Adobe’s insights draw from a multi-source analysis: the company’s Analytics division processed data from more than 1 trillion visits to U.S. retail sites, the research team also surveyed 5,000+ U.S. consumers about their AI shopping habits, and leveraged the company’s new AI Content Visibility Checker, a tool built specifically to test how accessible large language models (LLMs) find retail web content.

Per the consumer survey, 39% of U.S. shoppers now use AI to support their online purchases, and 85% of those users report AI improves their overall shopping experience. This positive feedback stems from AI’s ability to quickly narrow down massive product catalogs to match shopper needs and automatically uncover available discounts. Even more notably, 66% of surveyed shoppers now say they trust AI tools to deliver accurate, helpful results for shopping queries.

This dynamic stands in sharp contrast to the publishing industry, where the rise of AI chatbots and AI-powered search has dragged down referral traffic for content creators. For retailers, however, the financial incentive to make sites AI-friendly is clear, given the performance of AI-sourced traffic.

In March 2026, AI traffic converted 42% better than traffic from traditional human shoppers, setting a new all-time record. This complete turnaround from 2025, when AI traffic converted 38% worse than regular shopper traffic, highlights how quickly consumer habits have shifted.

Beyond conversion, AI-referred shoppers deliver stronger engagement across the board: their overall engagement rate is 12% higher than shoppers arriving from non-AI sources, they spend 48% more time browsing retail sites on average, and view 13% more pages per visit, per Adobe’s data.

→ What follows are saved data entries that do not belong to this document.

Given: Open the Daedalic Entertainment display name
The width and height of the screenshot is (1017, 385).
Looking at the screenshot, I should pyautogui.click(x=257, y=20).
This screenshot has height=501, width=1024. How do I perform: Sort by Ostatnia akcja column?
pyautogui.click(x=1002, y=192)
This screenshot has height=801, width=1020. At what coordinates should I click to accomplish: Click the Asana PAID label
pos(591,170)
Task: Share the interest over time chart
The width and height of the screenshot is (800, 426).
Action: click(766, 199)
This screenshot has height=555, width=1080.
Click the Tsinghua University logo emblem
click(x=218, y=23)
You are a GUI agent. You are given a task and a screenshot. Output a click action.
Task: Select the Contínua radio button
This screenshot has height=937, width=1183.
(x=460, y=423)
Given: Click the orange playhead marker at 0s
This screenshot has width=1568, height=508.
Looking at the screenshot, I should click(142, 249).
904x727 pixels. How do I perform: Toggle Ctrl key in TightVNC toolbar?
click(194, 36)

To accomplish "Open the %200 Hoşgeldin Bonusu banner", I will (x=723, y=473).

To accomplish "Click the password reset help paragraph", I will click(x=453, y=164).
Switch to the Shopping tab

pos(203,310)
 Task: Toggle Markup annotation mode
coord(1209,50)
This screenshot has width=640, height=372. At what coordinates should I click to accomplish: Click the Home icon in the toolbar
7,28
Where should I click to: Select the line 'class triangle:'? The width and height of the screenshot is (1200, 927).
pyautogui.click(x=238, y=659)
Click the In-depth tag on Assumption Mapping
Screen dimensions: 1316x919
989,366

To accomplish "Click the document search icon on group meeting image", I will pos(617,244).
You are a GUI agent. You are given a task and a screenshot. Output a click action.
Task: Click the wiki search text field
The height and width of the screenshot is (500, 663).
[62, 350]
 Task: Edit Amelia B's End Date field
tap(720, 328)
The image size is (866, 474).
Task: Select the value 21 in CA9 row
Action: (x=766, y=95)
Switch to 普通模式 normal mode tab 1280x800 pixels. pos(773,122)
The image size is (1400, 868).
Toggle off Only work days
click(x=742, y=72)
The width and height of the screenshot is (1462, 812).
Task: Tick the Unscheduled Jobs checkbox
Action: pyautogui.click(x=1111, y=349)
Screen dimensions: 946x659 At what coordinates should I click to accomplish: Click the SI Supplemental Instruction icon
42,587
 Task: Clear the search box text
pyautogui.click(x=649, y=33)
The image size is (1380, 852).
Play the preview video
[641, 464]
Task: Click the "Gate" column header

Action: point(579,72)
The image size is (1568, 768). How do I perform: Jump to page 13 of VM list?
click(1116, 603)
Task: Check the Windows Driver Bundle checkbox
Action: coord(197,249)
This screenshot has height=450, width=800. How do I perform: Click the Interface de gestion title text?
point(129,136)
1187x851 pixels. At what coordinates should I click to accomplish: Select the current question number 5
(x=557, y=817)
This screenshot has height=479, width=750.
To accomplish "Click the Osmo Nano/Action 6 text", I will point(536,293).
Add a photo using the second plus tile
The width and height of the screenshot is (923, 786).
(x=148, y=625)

For the bottom line, the gap is equally stark: as of March 2026, AI-driven revenue per visit (RPV) was 37% higher than RPV from non-AI traffic. Just 12 months earlier, traditional human traffic delivered 128% more revenue per visit than AI-sourced traffic.

Despite this clear upside, Adobe warns that most retailers are not yet prepared to capitalize on the AI shopping boom. Roughly one-quarter of all content on retail homepages and category pages has not been optimized for LLM accessibility, and individual product pages — the most critical pages for driving sales — fare even worse: around 34% cannot be properly accessed by large language models.

To capture the growing share of AI-driven shopping traffic and stay top-of-mind with modern online shoppers, Adobe recommends that retailers prioritize updating their site content to be more easily discoverable and accessible by LLMs.